Monday, June 20, 2011

Mmm... Meatless Monday!



Serve this mild curry with steamed Jasmine rice and quinoa.

Mild Coconut Vegetables withTofu

1 teaspoon vegetarian red curry paste (recipe below)
1 medium onion, cut into wedges
1 clove garlic, crushed
1 potato, peeled and cubed
1 carrot, peeled and cubed
250 grams pumpkin, peeled and diced
2 cups broccoli, beans, bok choy, peas, snow peas (to taste)
handful of button mushrooms, wiped clean
3 cups water
1 tin coconut milk
1/2 packet puffy tofu, cut in half (cooked chick peas also work well)
coriander/ kaffir lime leaves to garnish
mushroom soy sauce, to taste
Squeeze lemon or lime juice to finish

Method
1. Heat 1/2 cup of coconut milk till boiling, gently fry off the onion and garlic for 3 minutes
2. Add water and all the hard vegetables (potato, carrot, pumpkin)
3. Simmer for 10 minutes till vegetables have softened
4. Add the tofu (or chick peas), mushrooms and bring to the boil
5. Add the green vegetables and cook till tender
6. Add the remaining coconut milk and simmer for 1 minute
7. Taste and adjust seasoning adding mushroom soy sauce for saltiness, lime/ lemon juice for sourness.
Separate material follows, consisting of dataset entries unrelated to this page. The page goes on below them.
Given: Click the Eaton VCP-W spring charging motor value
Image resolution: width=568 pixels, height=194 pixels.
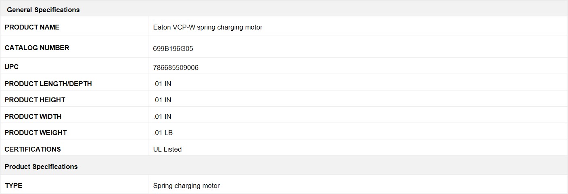Looking at the screenshot, I should click(x=208, y=27).
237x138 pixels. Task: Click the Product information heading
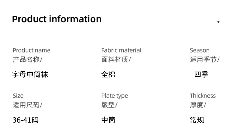[57, 19]
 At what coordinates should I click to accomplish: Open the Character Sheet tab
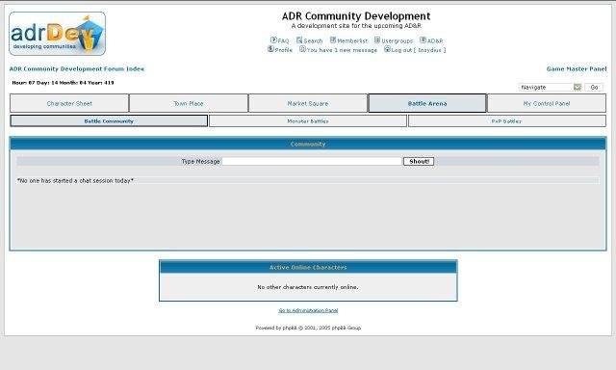(x=69, y=103)
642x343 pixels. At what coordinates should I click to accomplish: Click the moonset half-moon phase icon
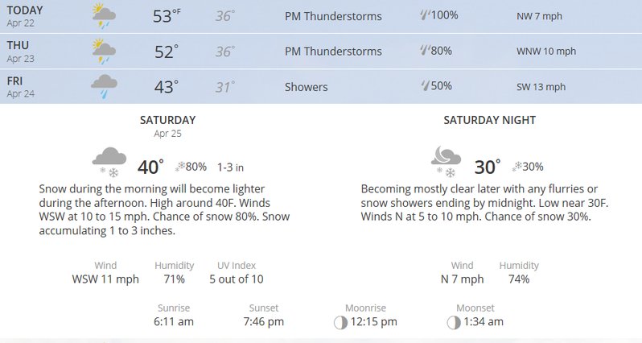click(453, 323)
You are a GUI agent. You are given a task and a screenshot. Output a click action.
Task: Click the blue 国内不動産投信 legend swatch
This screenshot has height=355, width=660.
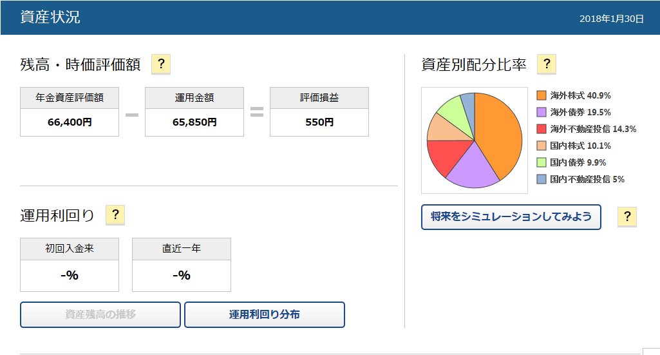tap(541, 179)
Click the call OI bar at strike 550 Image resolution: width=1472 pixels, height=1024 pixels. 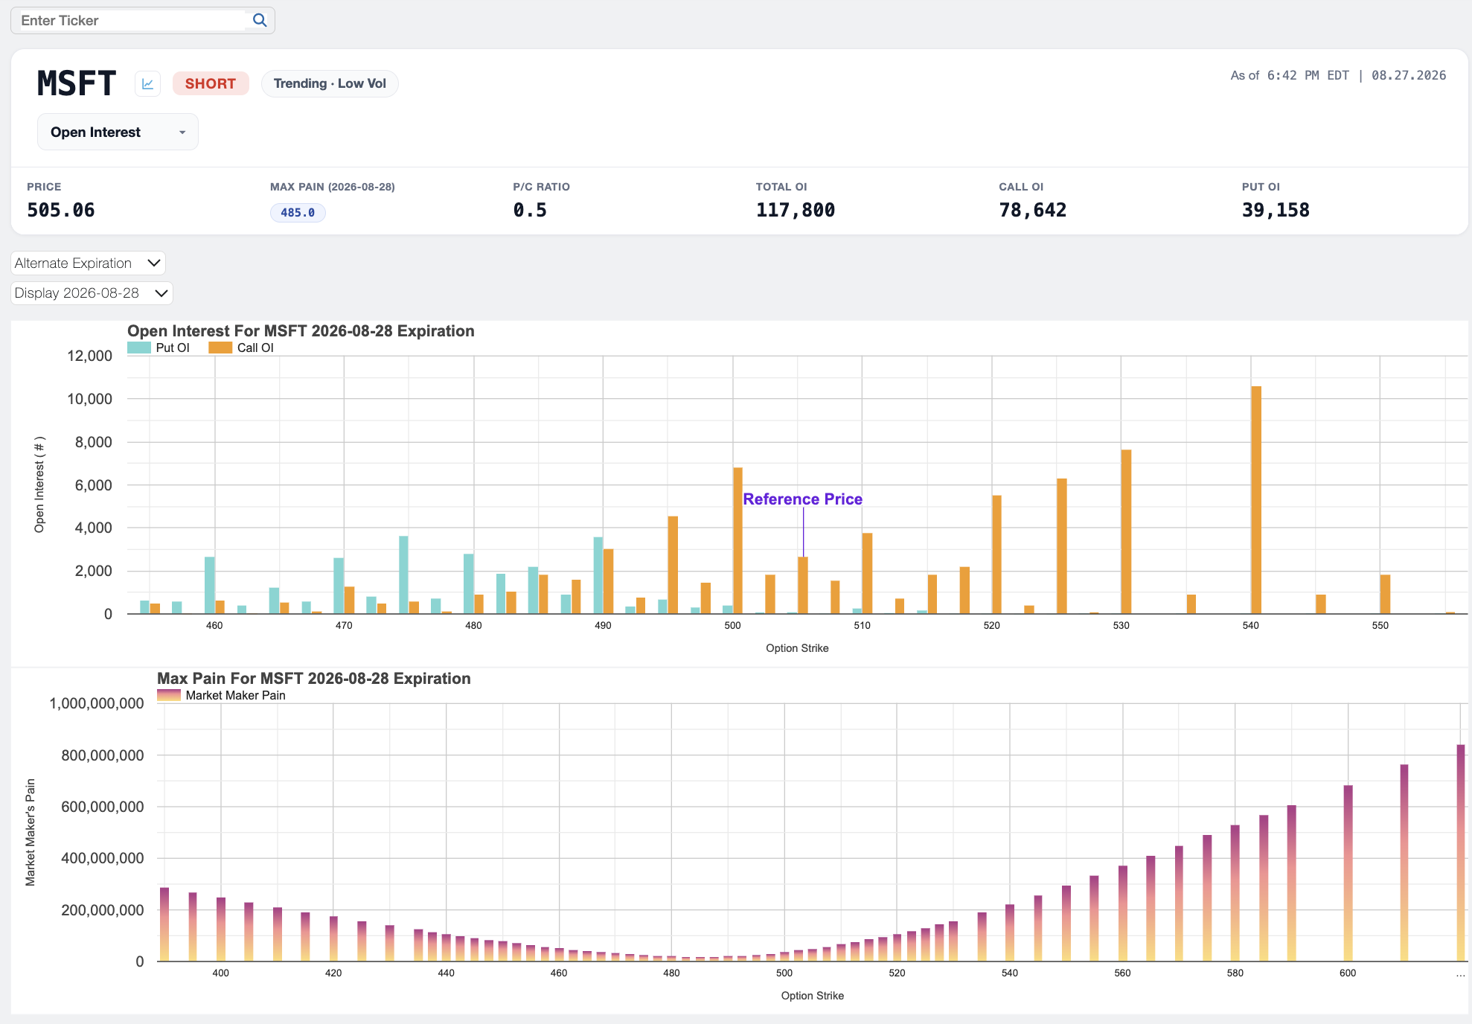(x=1385, y=594)
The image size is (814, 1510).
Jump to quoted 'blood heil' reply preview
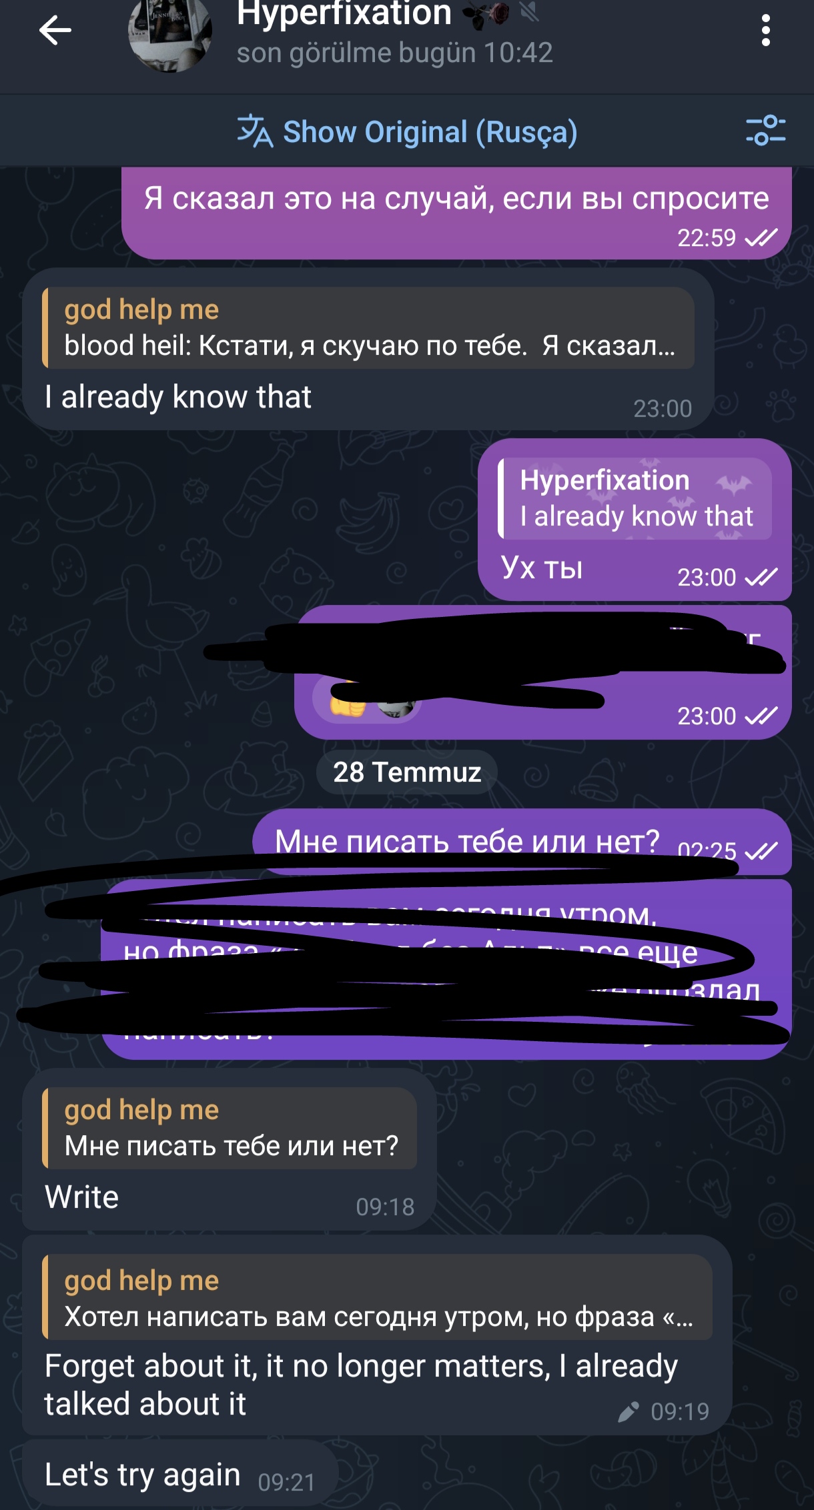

Serve over steamed jasmine rice and a lemon or lime wedge

Thai Red Curry Paste (Vegetarian)









2 tablespoons coriander seed
1 tablespoon cumin seed
1 tablespoon whole peppercorn

7 large red chillies, de-seeded
10 small dry red chillies
5 red shallot
7 garlic cloves
1 tablespoon chopped coriander root
2 inch piece galangal
2 lemongrass stalk
2 teaspoons kaffir lime rind
1 teaspoon salt

2 teaspoons black soybean paste (or miso paste)
¼ cup coconut milk

Vegetable oil for storing in jar
1. Dry roast coriander, cumin and peppercorns in a frypan until fragrant.
2. Pound the the roasted seeds in mortar and pestle until they are powdered.
3. Place the next set of ingredients in the food processor with the pounded spices and pulse.
4. When all are combined add the soybean and coconut milk and blend till smooth.
5. Spoon into a sterile jar, top with vegetable oil and refrigerate till use.
6. Keeps a minimum of two months.
7. Always fry/ cook paste before use.